Former U.S. President Barack Obama insists that the Parkland students pushing to reform U.S. gun laws have the power to make change happen.

In a piece published by TIME, Obama praised Parkland student activists Cameraobn Kasky, Jaclyn Corin, David Hogg, Emma Gonzalez and Alex Wind for their drive to strengthen gun control laws following a mass shooting at Marjory Stoneman Douglas High School in February. He says the students are helping to change the minds of Americans in ways that previous forms of activism could not.

“But by bearing witness to carnage, by asking tough questions and demanding real answers, the Parkland students are shaking us out of our complacency,” he wrote.

Following the February shooting, the students have had “some success persuading statehouses and some of the biggest gun retailers to change,” he wrote. Public opinion has also been steadily shifting.

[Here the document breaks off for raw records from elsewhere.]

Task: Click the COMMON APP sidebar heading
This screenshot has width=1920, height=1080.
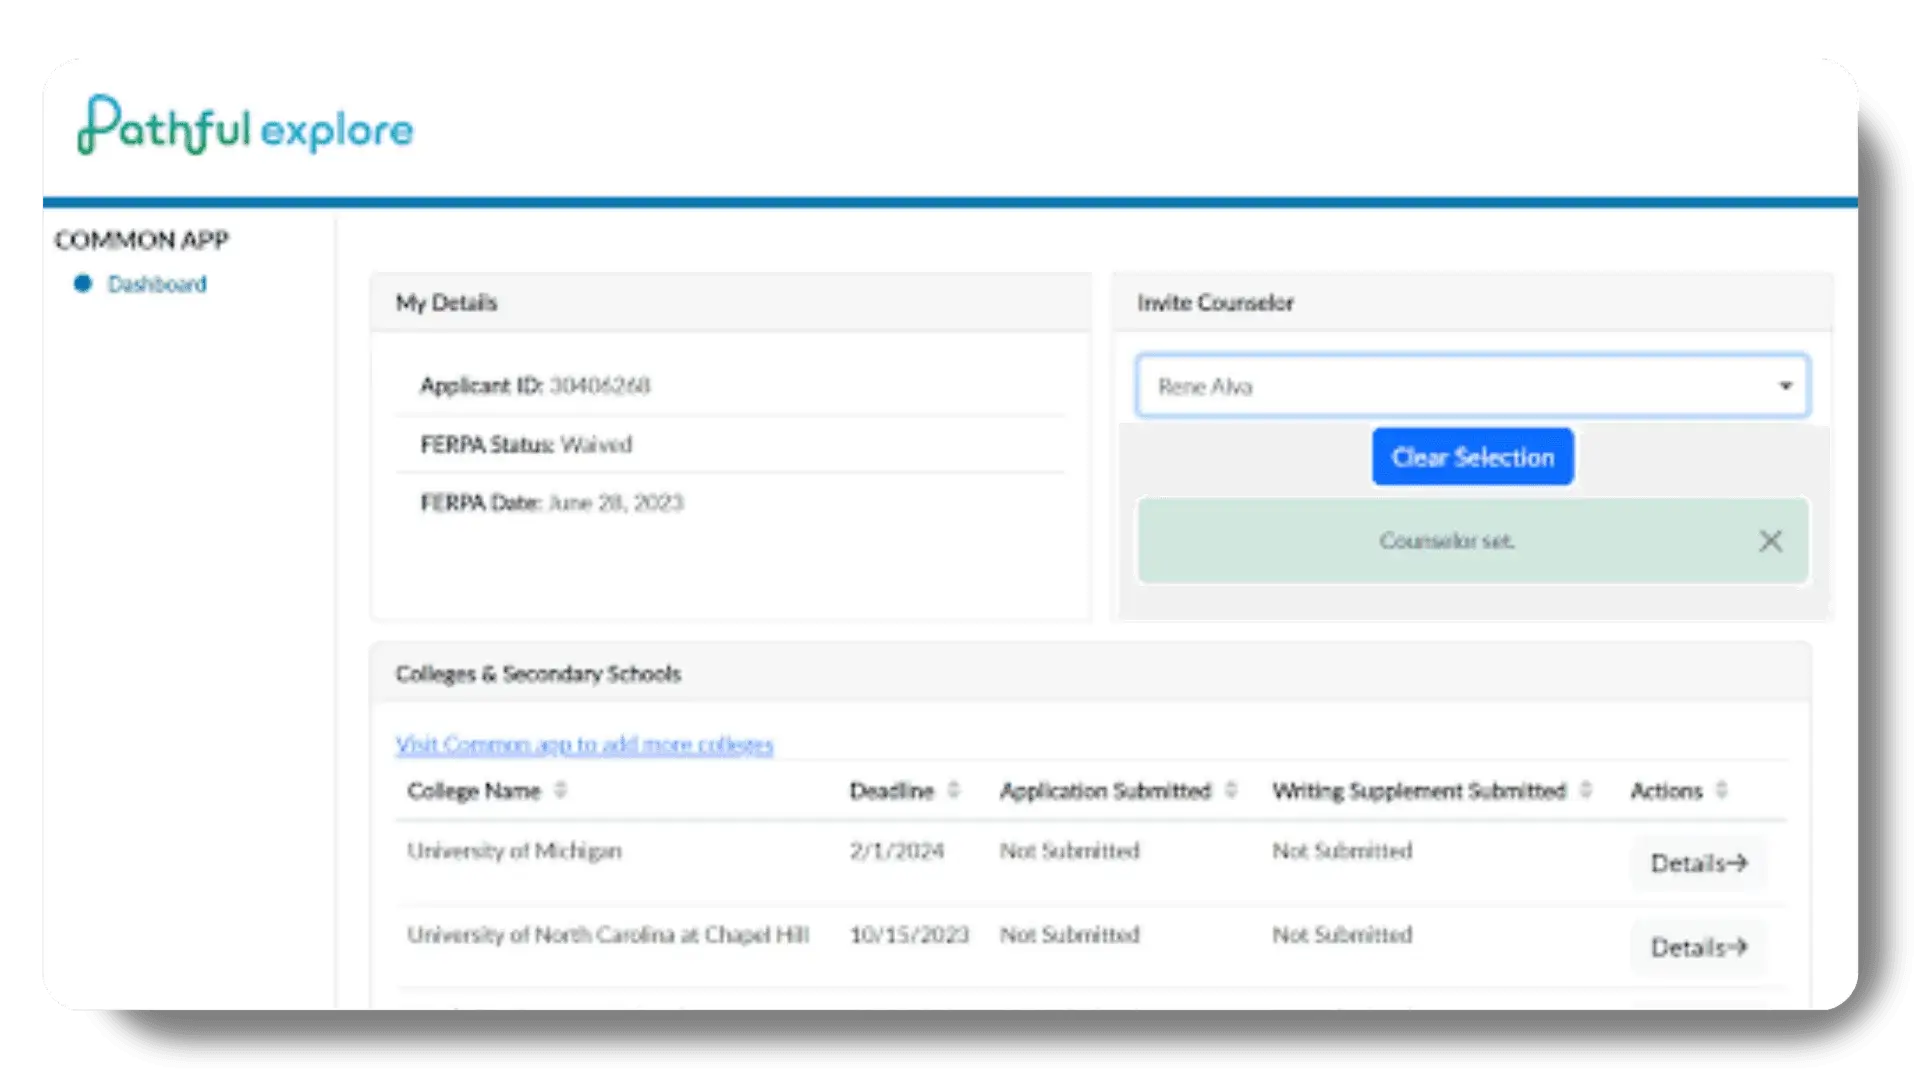Action: (142, 240)
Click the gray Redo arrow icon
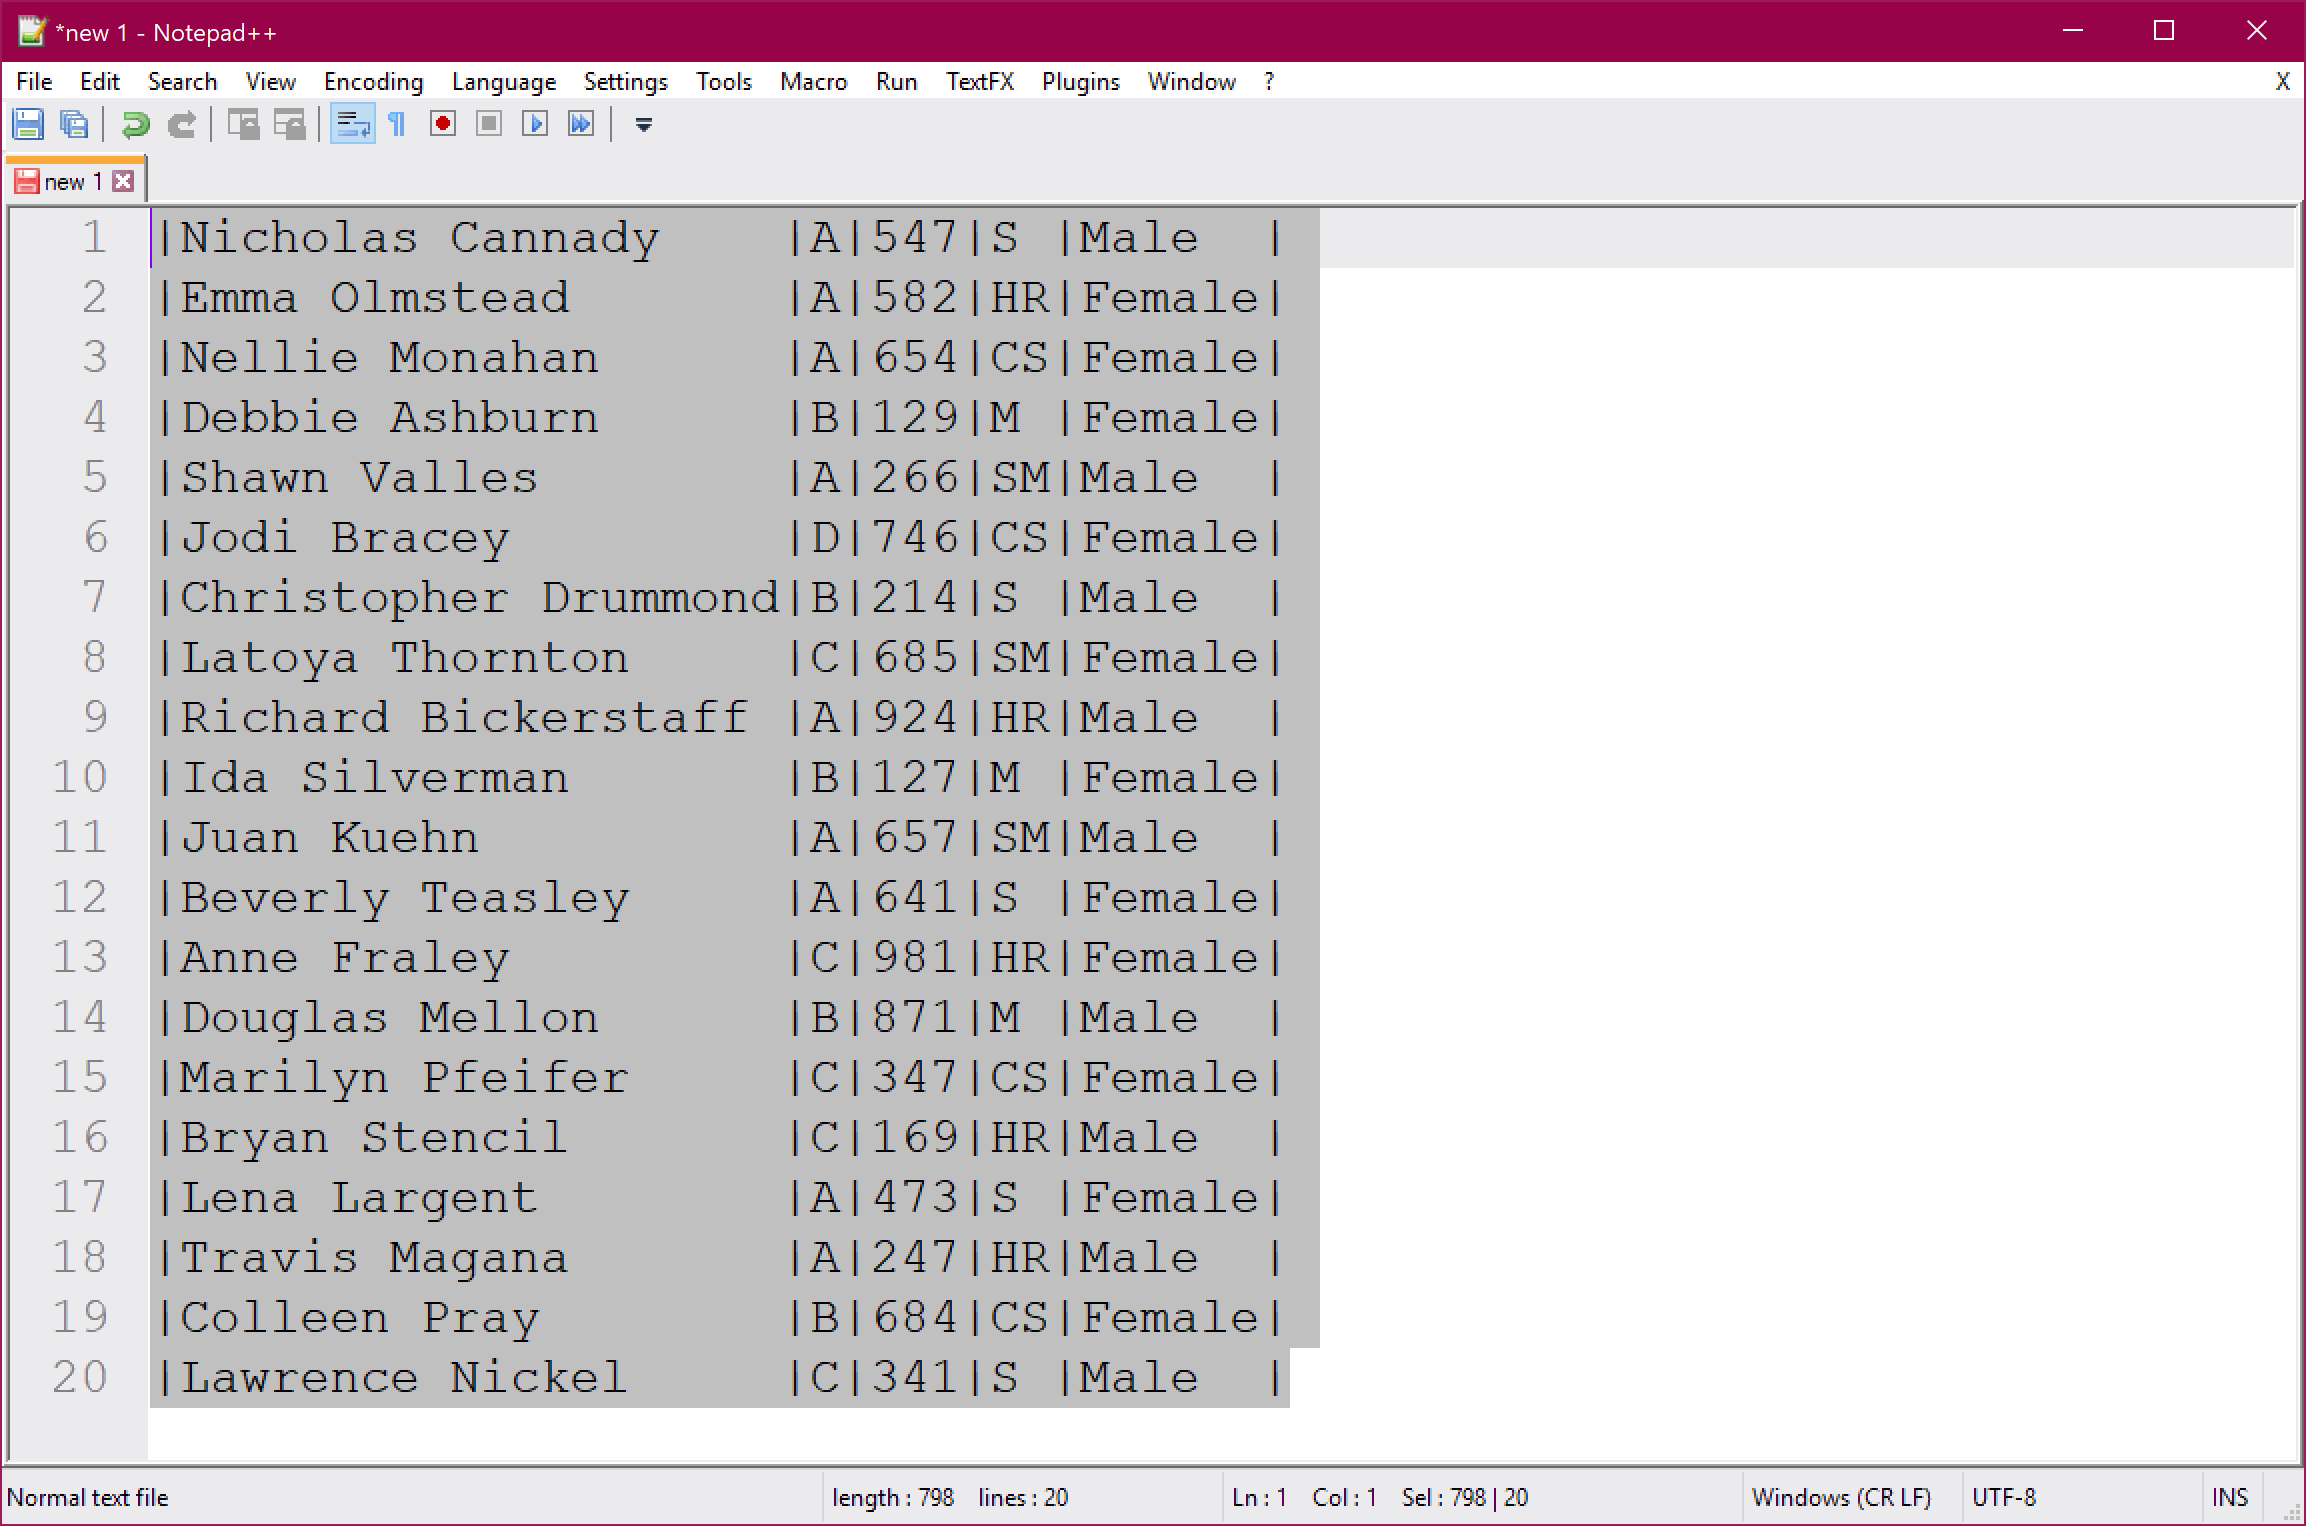 point(181,124)
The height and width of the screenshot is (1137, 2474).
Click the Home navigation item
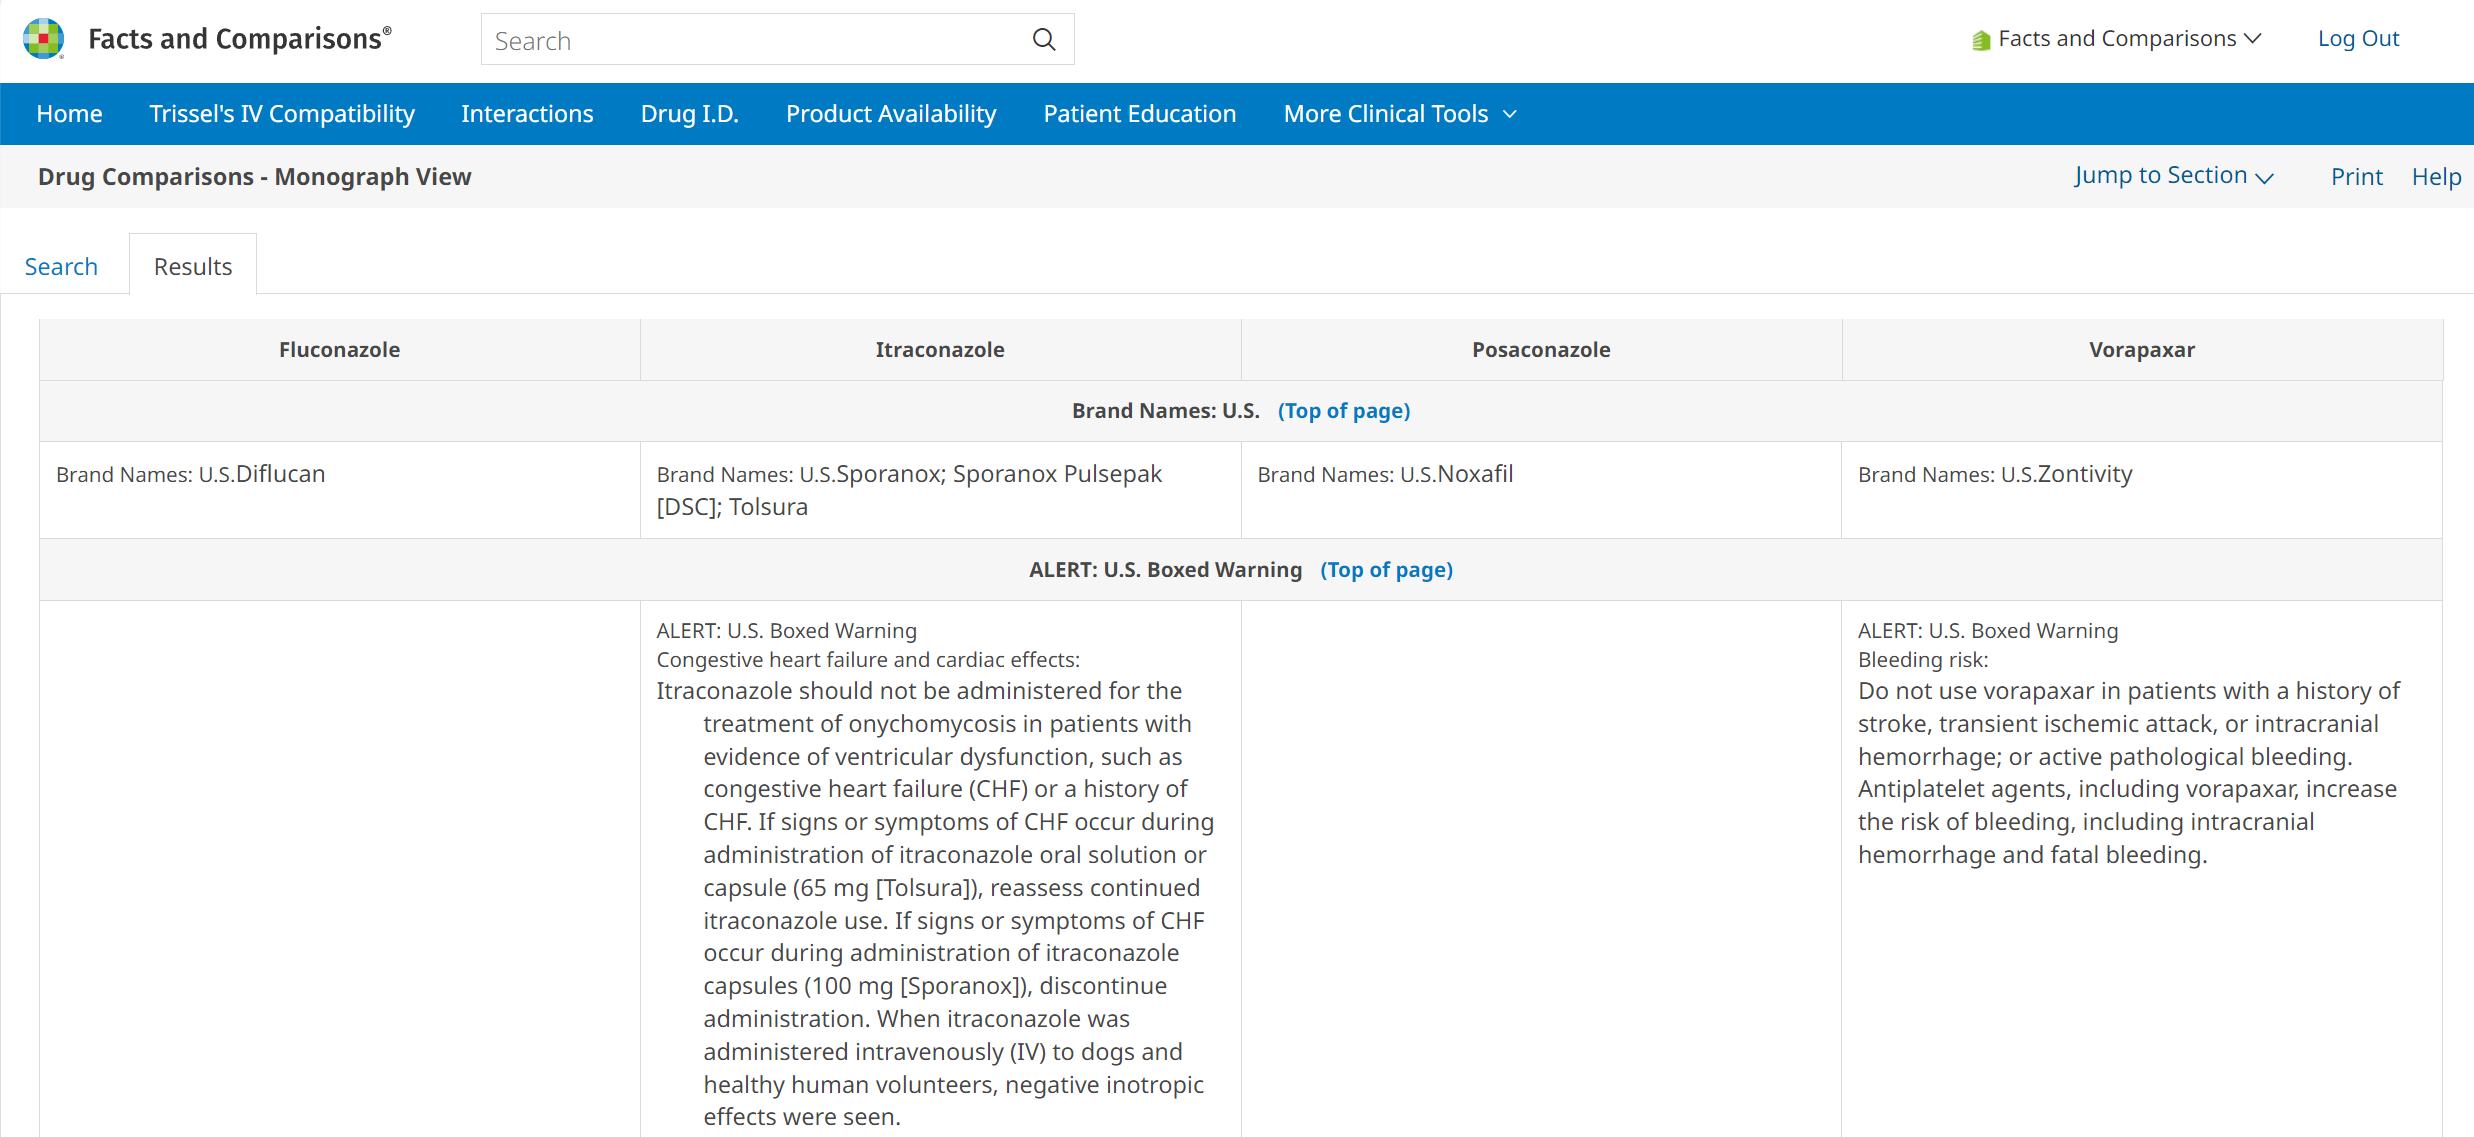pyautogui.click(x=69, y=114)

Walmart and Dick’s Sporting Goods responded to the shooting. Walmart opted to stop selling assault-style rifles in 2015, but raised its age restriction for firearm and ammunition purchases and stopped selling toys resembling assault-style rifles after the shooting in Parkland. Dick’s Sporting Goods decided to stop selling the weapons immediately after the massacre and opted to destroy the merchandise it had on the shelves instead of returning it to gun manufacturers.

A 2018 Harvard poll shows that 70 percent of young Americans likely to vote in the upcoming midterms support stricter gun control laws. This statistic represents a 15-point increase from polling conducted months after the Sandy Hook school shooting that killed 20 children between the ages of six and seven.

Obama says that “progress will be slow and frustrating,” but he places a lot of faith in the students’ work.

Referencing the evidence of changes in voters’ views on gun laws, large-scale boycotts of assault rifles, protests like the March for Our Lives and fear from the NRA, he writes that the younger generation has “the power to insist that America can be better” and “the possibilities of meaningful change will steadily grow.”